Written instruction: Copy the data from the line containing "Where should I click to: Open" down through the line containing "Action: click(1129, 40)", substituting "help link" for "research link" and leaving everything else as it is.

-- The data start --

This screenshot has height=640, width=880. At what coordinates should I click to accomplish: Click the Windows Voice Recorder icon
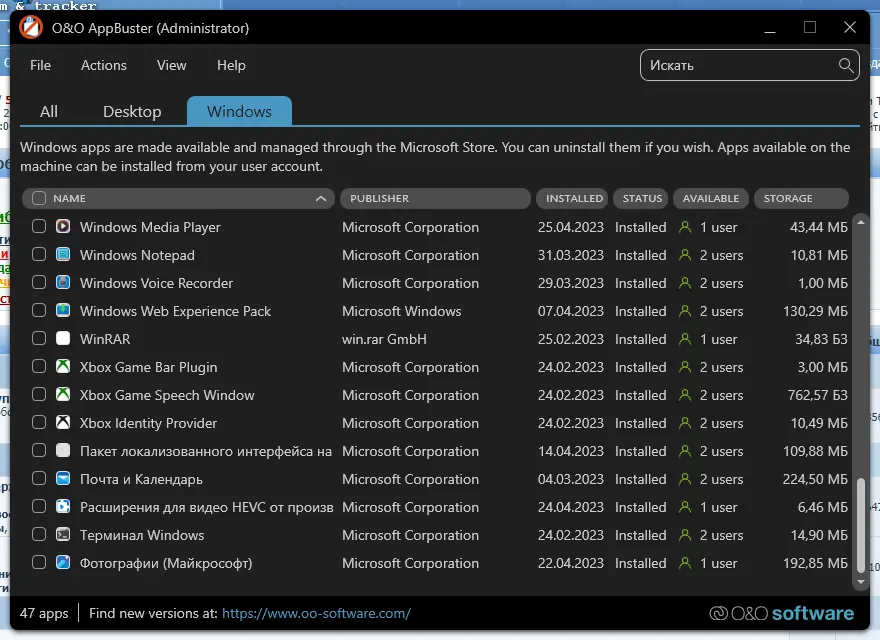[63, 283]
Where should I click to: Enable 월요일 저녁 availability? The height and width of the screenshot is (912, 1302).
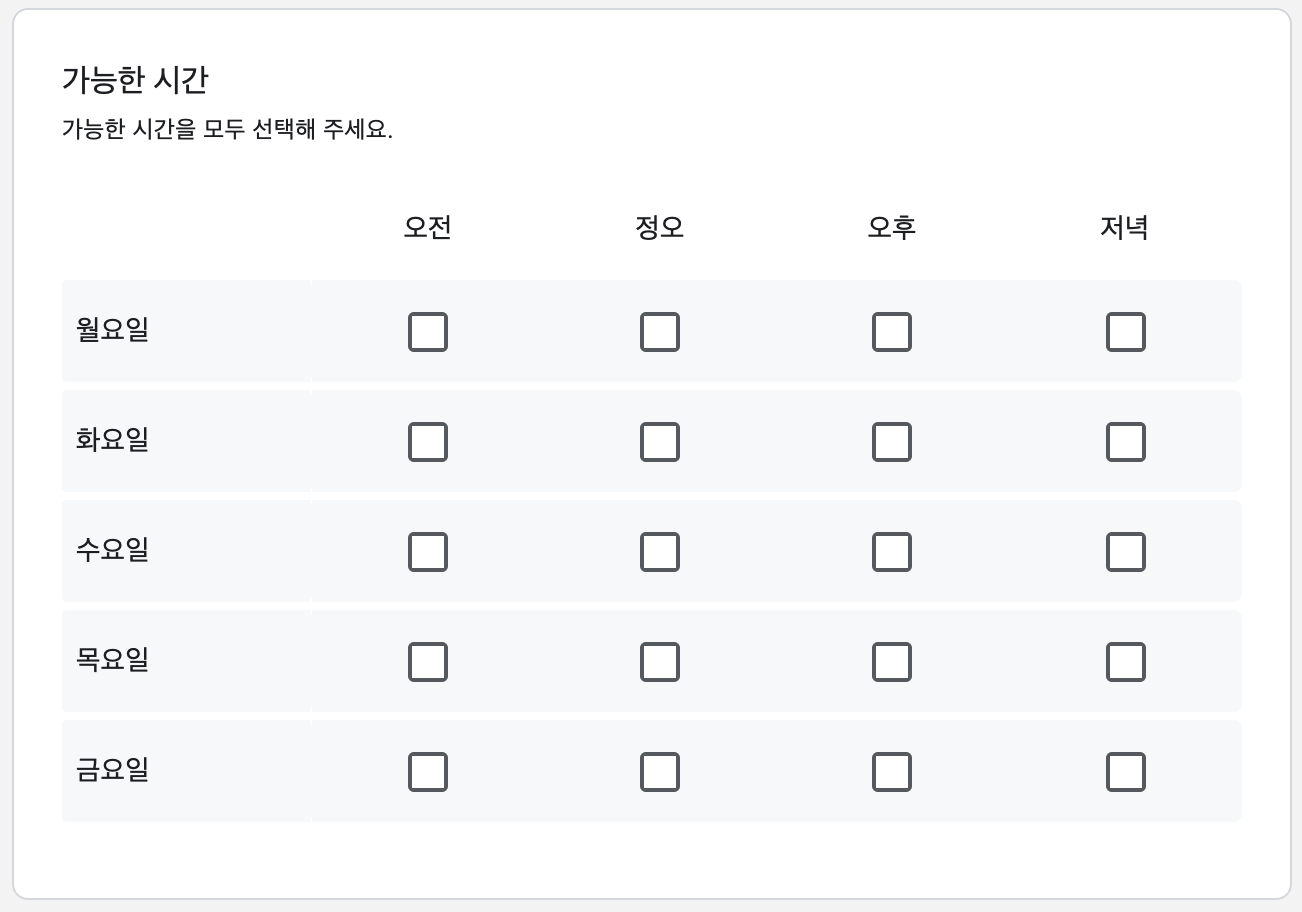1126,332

-- The data end --
-- The data start --

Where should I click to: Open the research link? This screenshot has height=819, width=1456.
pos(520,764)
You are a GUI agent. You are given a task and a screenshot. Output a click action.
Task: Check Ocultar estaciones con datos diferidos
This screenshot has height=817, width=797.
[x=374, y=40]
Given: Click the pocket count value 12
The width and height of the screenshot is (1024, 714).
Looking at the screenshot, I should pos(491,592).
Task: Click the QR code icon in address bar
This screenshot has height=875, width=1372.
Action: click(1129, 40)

-- The data end --
-- The data start --

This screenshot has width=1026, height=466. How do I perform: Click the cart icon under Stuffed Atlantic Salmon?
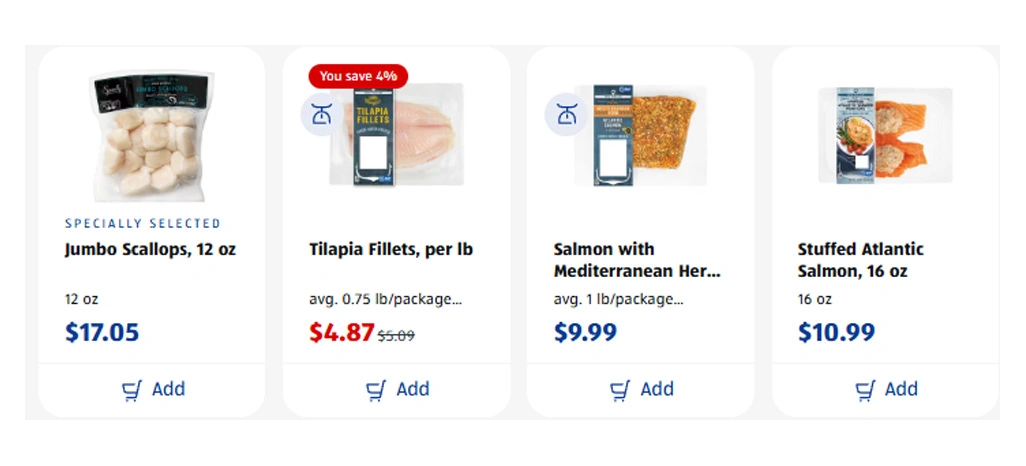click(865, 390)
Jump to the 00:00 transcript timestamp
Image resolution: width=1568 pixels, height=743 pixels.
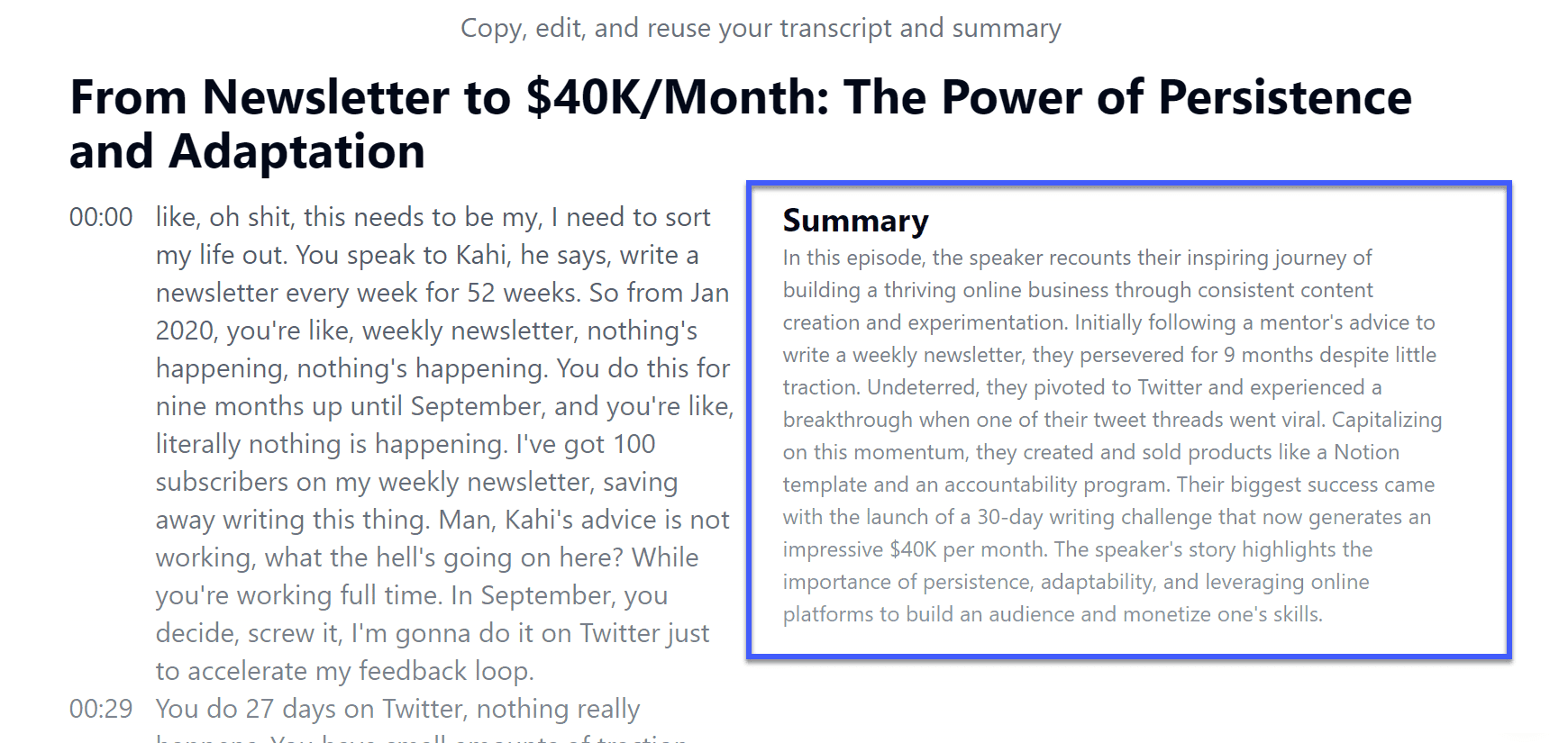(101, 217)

-- The data end --

Output of the task:
Where should I click to: Open the help link? This screenshot has height=819, width=1456.
pos(520,764)
You are a GUI agent. You are given a task and a screenshot. Output a click action.
Task: Check Ocultar estaciones con datos diferidos
This screenshot has height=817, width=797.
[x=374, y=40]
Given: Click the pocket count value 12
The width and height of the screenshot is (1024, 714).
Looking at the screenshot, I should pos(491,592).
Task: Click the QR code icon in address bar
This screenshot has height=875, width=1372.
Action: click(1129, 40)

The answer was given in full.